* RECORDS SUPPLIED
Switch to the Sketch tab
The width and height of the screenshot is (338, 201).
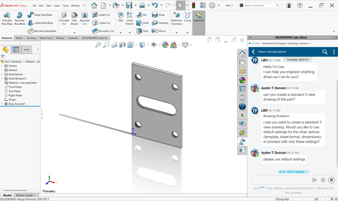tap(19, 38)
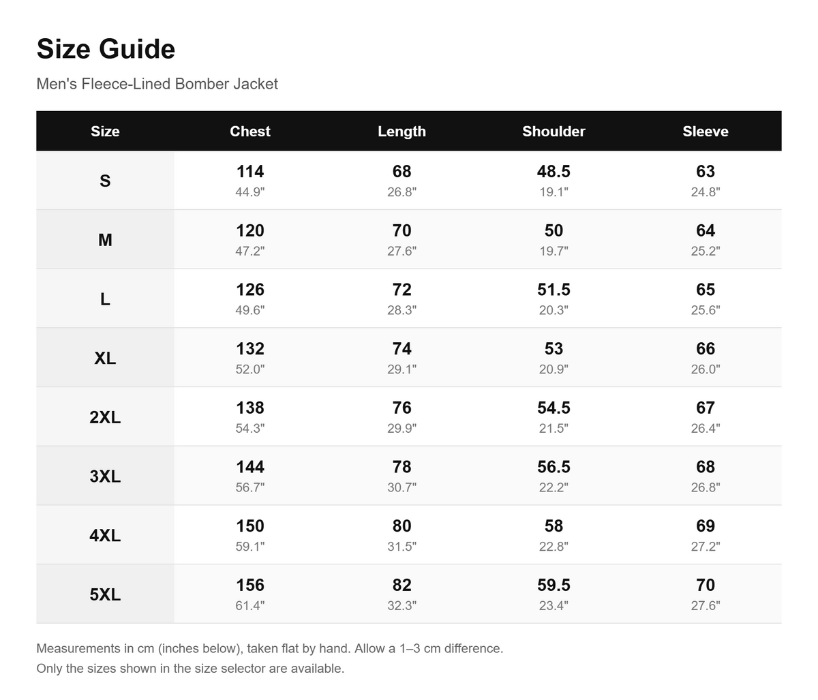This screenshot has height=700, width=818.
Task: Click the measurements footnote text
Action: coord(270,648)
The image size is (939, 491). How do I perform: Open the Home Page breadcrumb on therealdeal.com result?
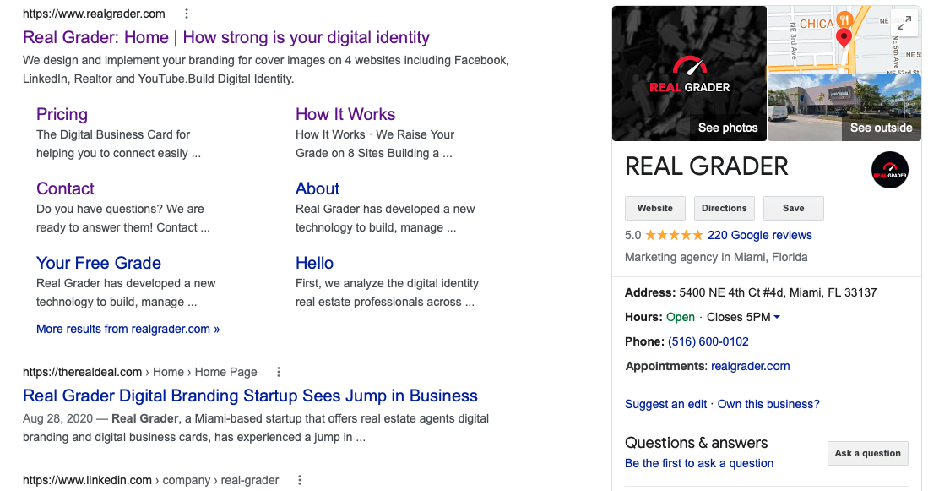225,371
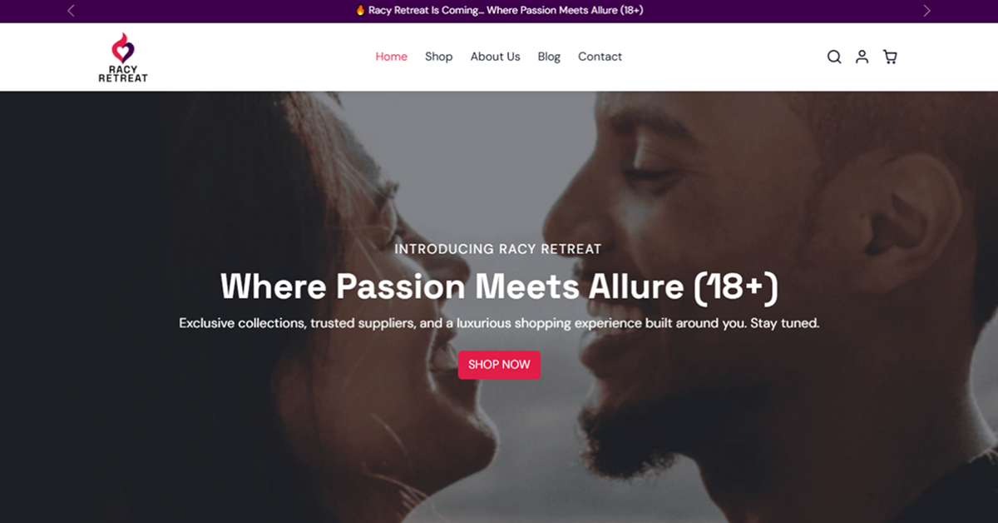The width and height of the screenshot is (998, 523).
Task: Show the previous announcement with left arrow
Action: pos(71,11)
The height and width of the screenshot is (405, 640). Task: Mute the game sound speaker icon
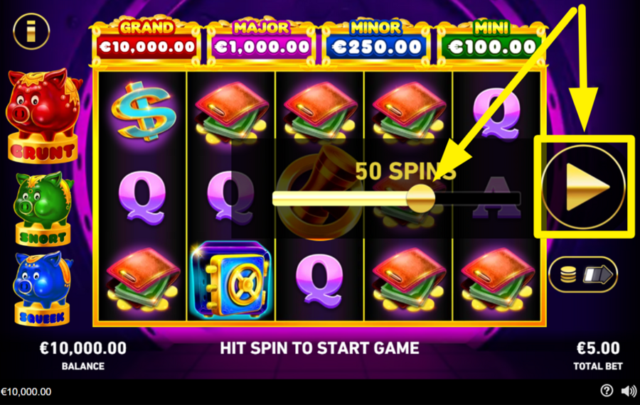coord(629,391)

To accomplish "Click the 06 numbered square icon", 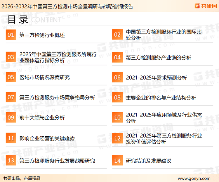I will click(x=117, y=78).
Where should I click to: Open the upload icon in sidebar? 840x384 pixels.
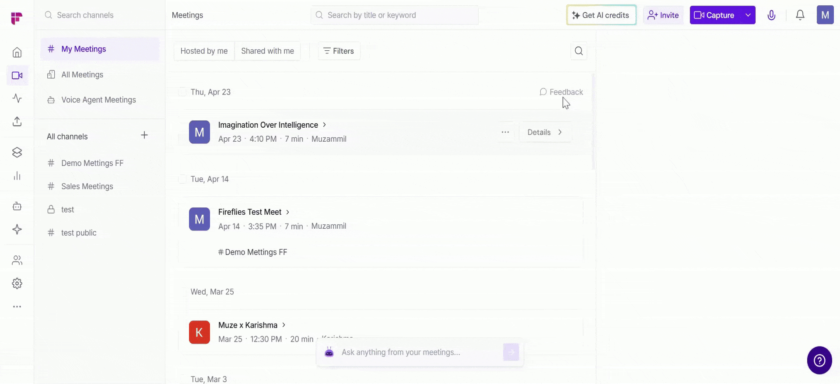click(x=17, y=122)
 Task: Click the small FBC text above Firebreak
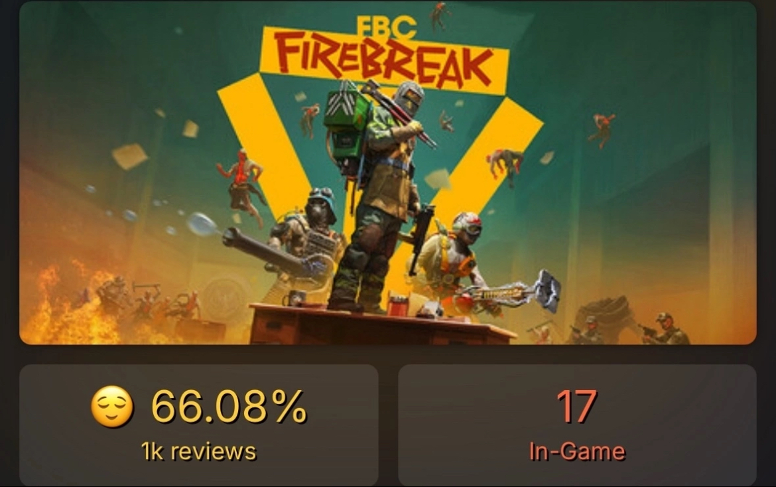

* INSTRUCTIONS FOR THE TASK
In the data above, find the line with "Where should I" and repeat it and every line after it through the end, exactly; leave the pictures out.

* RESPONSE AREA
Where should I click to: Open the upload icon in sidebar? 840x384 pixels.
click(x=17, y=122)
 Task: Click the small FBC text above Firebreak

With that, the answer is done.